- _PAGE EXTRACT_
━━━━
Mayor of Portland, Maine
- In office 1970–1971
- Preceded by: Donald Slipp
- Succeeded by: Gerard Conley Sr.

Personal details
- Born: June 12, 1915 Portland, Maine
- Died: August 1, 2010 (aged 95)
- Spouse: Margaret MacVane (2nd)
- Alma mater: Williams College Johns Hopkins School of Medicine
- Profession: Surgeon, politician

= William MacVane =

American politician and surgeon (1915–2010)

William Leslie MacVane Jr. (June 12, 1915 – August 1, 2010) was an American surgeon and politician. MacVane assisted in the first open heart surgery performed in Maine in 1959 and served as the mayor of Portland, Maine, for one term in 1971.

==Biography==

===Early life===
MacVane was born on State Street in Portland, Maine, to William L. MacVane Sr. and Bertha May Achorn. He attended Hebron Academy, a college preparatory school in Hebron, Maine. MacVane's interest in medicine began in his teens, when he underwent a mastoidectomy. The doctors asked MacVane to accompany them on their rounds during his recovery.

MacVane went on to earn a bachelor's degree from Williams College in Massachusetts and a medical degree from Johns Hopkins School of Medicine in Baltimore.

===Surgical career===
Following medical school, he was an intern and then assistant resident in surgery at Union Memorial Hospital, Baltimore. During World War II, MacVane served as an Army Officer in the 61st Portable Surgical Unit. He was stationed in the Philippines and Japan during and after the war. MacVane was a recipient of the Bronze Star for performing "major surgery under adverse conditions."

After World War II, MacVane was honorably discharged from the Army in 1946 as a Major. He returned to Maine, becoming the first surgical resident at Maine General Hospital in Portland. Additionally, MacVane became an attending surgeon at other hospitals in Maine, including Portland City Hospital, the Maine Medical Center, Mercy Hospital and Togus V.A. Hospital. He briefly left Maine for two years in the early 1950s. He worked as both a thoracic surgery resident at the V.A. Hospital in Oteen, North Carolina, and a thoracic surgery fellow at George Washington University Hospital in Washington, D.C., from 1953 until 1955.

He once again returned to Maine in 1955, where he practiced thoracic and general surgery. He assisted Emerson Drake in Maine's first open heart surgery, which was performed at Maine Medical Center in 1959. He continued to work as a thoracic surgeon and consultant in hospitals throughout the state. MacVane also served on the executive committee of Mercy Hospital for eighteen years.

MacVane worked for the Joint Commission on the Accreditation of Hospitals for ten years after retiring from his surgical career. He surveyed and accredited hospitals throughout the United States, the Middle East and Europe.

===Political career===
MacVane was elected to the Portland, Maine City Council in 1967 representing the city's West End neighborhood. He took office in 1968 and held the office until 1977. MacVane served as the largely ceremonial Mayor of Portland for one term, from 1970 to 1971.

He was also elected to the Portland School Board and served as a member of the Portland Transit Authority.

===Philanthropy===
MacVane served on the boards of directors for numerous organizations, including the Portland Chapter of the American Red Cross and the Portland YMCA. He also headed or chaired the committees for the Portland Bicentennial Committee, the Portland Public Library and the Reiche School.

===Later life===
MacVane remained active throughout his life. He won the New England seniors badminton doubles and singles championships in 1990. He continued to attend classes at the University of Southern Maine's Osher Lifelong Learning Institute into his 90s. During his life, MacVane was a member of many Portland area organizations and societies, including Portland Rotary Club, the Masons, the Western Maine Torch Club, the Cumberland Club, Sigma Phi Society and the Portland Yacht Club.

MacVane died on August 1, 2010, at the age of 95. He was survived by three children from his 60-year marriage to his wife, Margaret MacVane: two daughters, Lesley MacVane and Margaret Murray and a son, Captain Forbes MacVane of the U.S. Navy. He was also survived by two children from his first marriage, William Harris and Patricia MacVane.

MacVane was the oldest living Mayor of Portland at the time of his death in 2010.
━━━━
- _LISTED ENTRIES_
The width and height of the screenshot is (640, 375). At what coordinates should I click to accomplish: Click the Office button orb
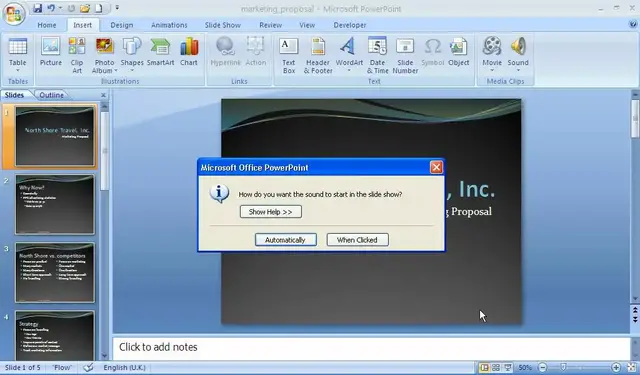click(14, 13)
━━━━
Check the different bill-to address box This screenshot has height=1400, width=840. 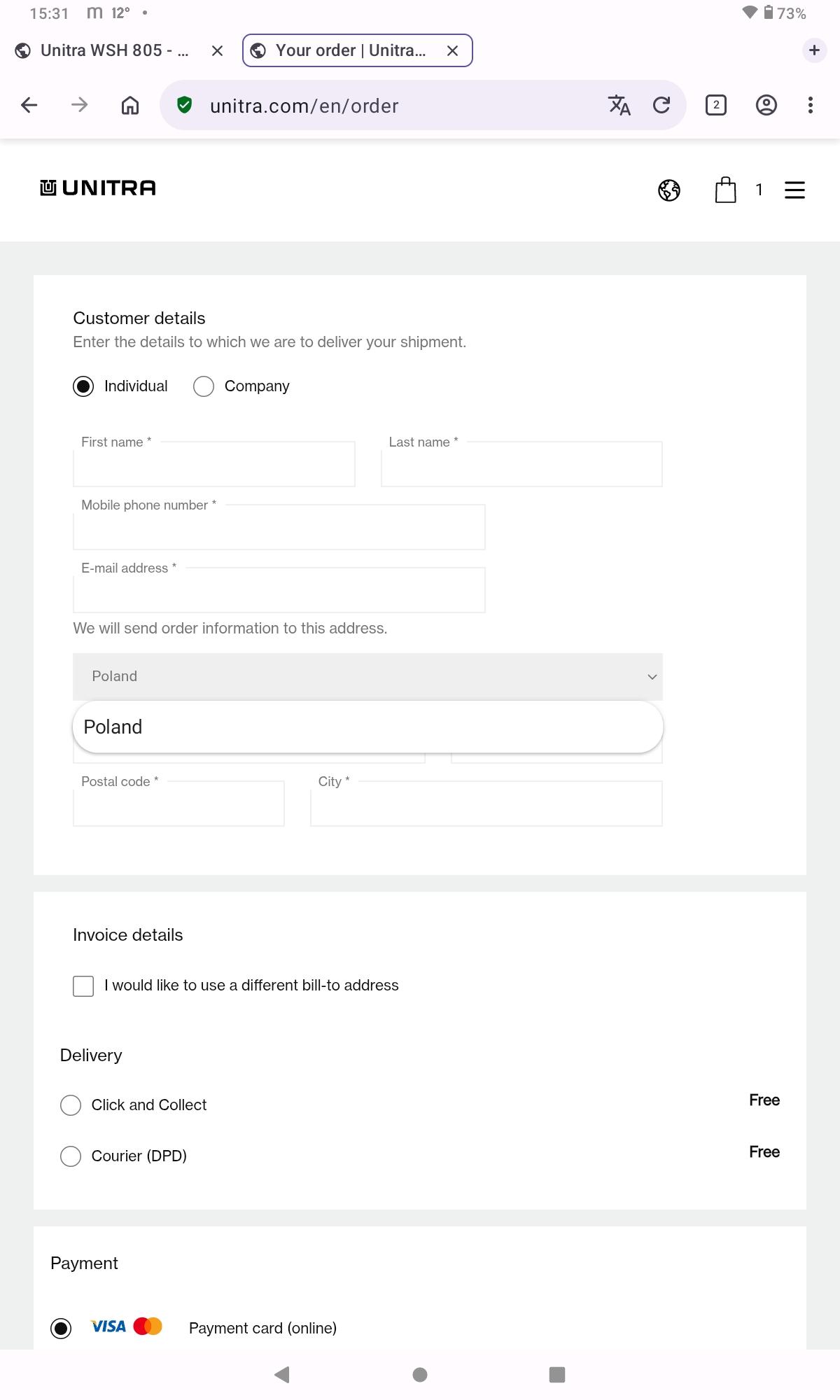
━━━━
- _REQUIRED ACTIONS_
**a.** Using the William MacVane biography above, write out the passage from "- Spouse: Margaret" up to and including "and surgeon (1915–2010)".
**b.** Answer these questions from the William MacVane biography:
(i) Which college preparatory school did MacVane attend?
(ii) What military decoration did he receive?
(iii) Which championships did he win in 1990?

- _RESPONSES_
**a.**
- Spouse: Margaret MacVane (2nd)
- Alma mater: Williams College Johns Hopkins School of Medicine
- Profession: Surgeon, politician

= William MacVane =

American politician and surgeon (1915–2010)

**b.**
(i) Hebron Academy, in Hebron, Maine.
(ii) The Bronze Star.
(iii) The New England seniors badminton doubles and singles championships.